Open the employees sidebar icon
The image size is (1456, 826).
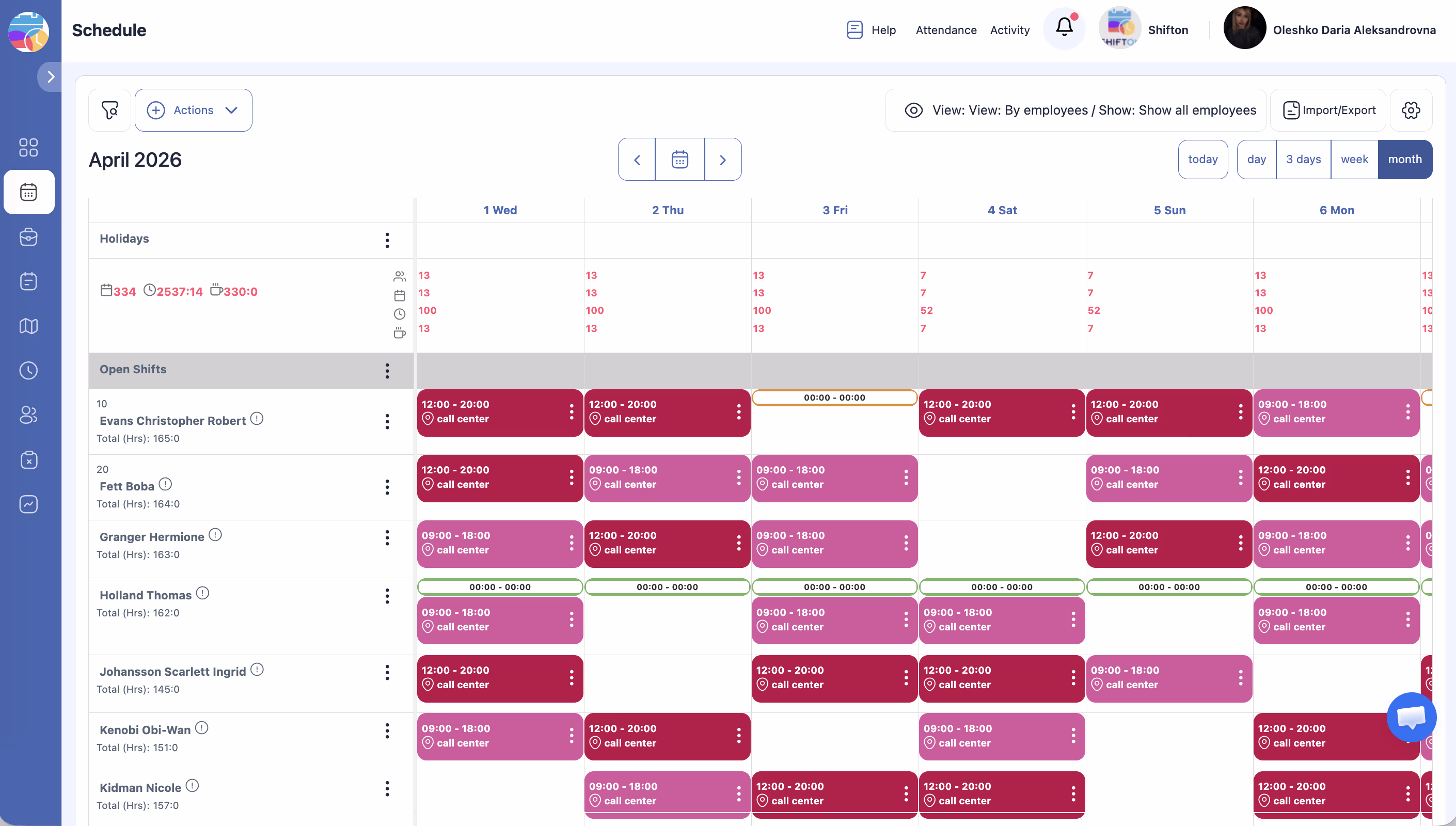28,415
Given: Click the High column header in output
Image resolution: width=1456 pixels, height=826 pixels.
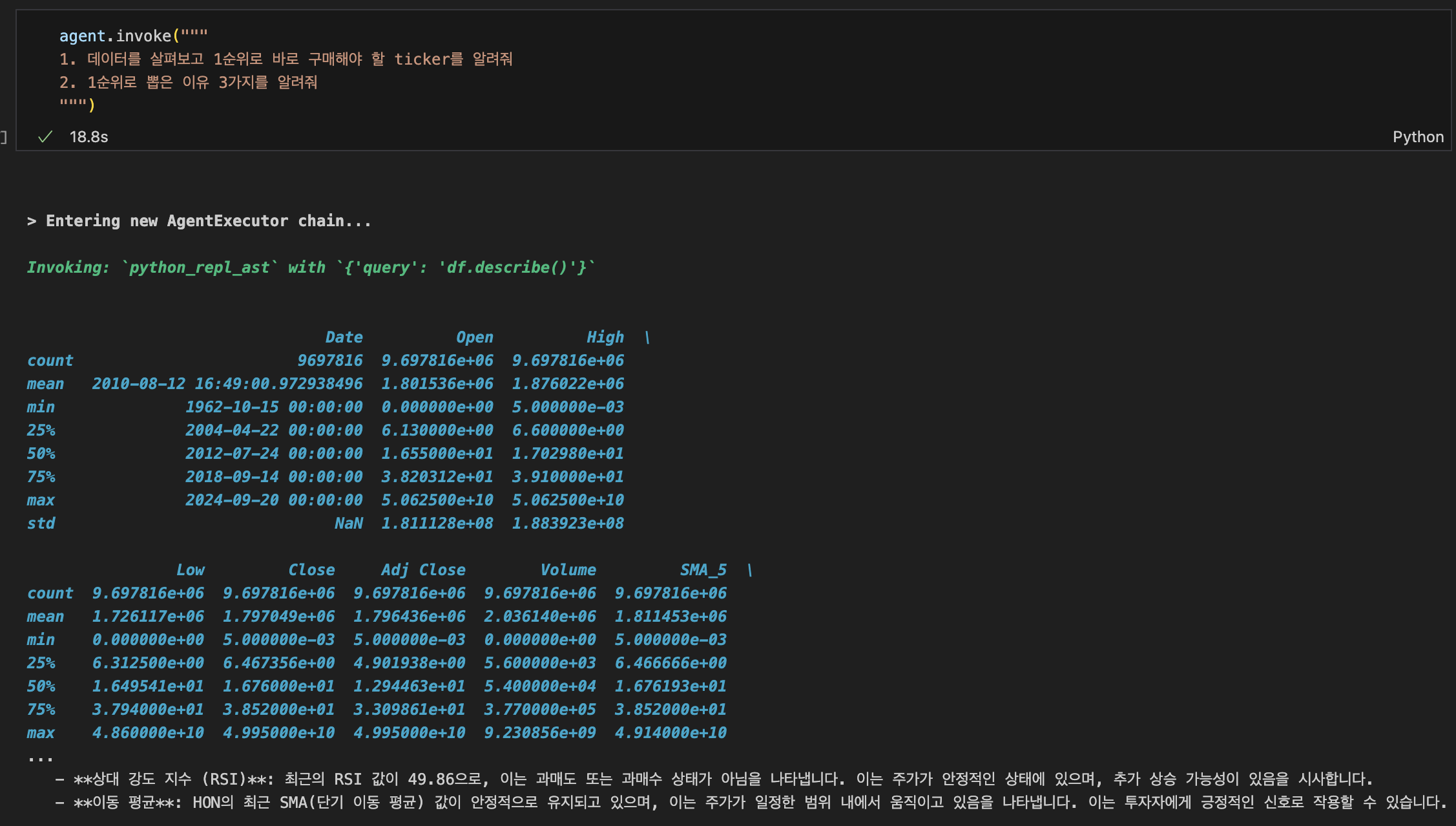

Problem description. Drop the images and transcribe the entries above exactly.

Answer section.
Open the employees sidebar icon
The image size is (1456, 826).
28,415
Given: Click the High column header in output
Image resolution: width=1456 pixels, height=826 pixels.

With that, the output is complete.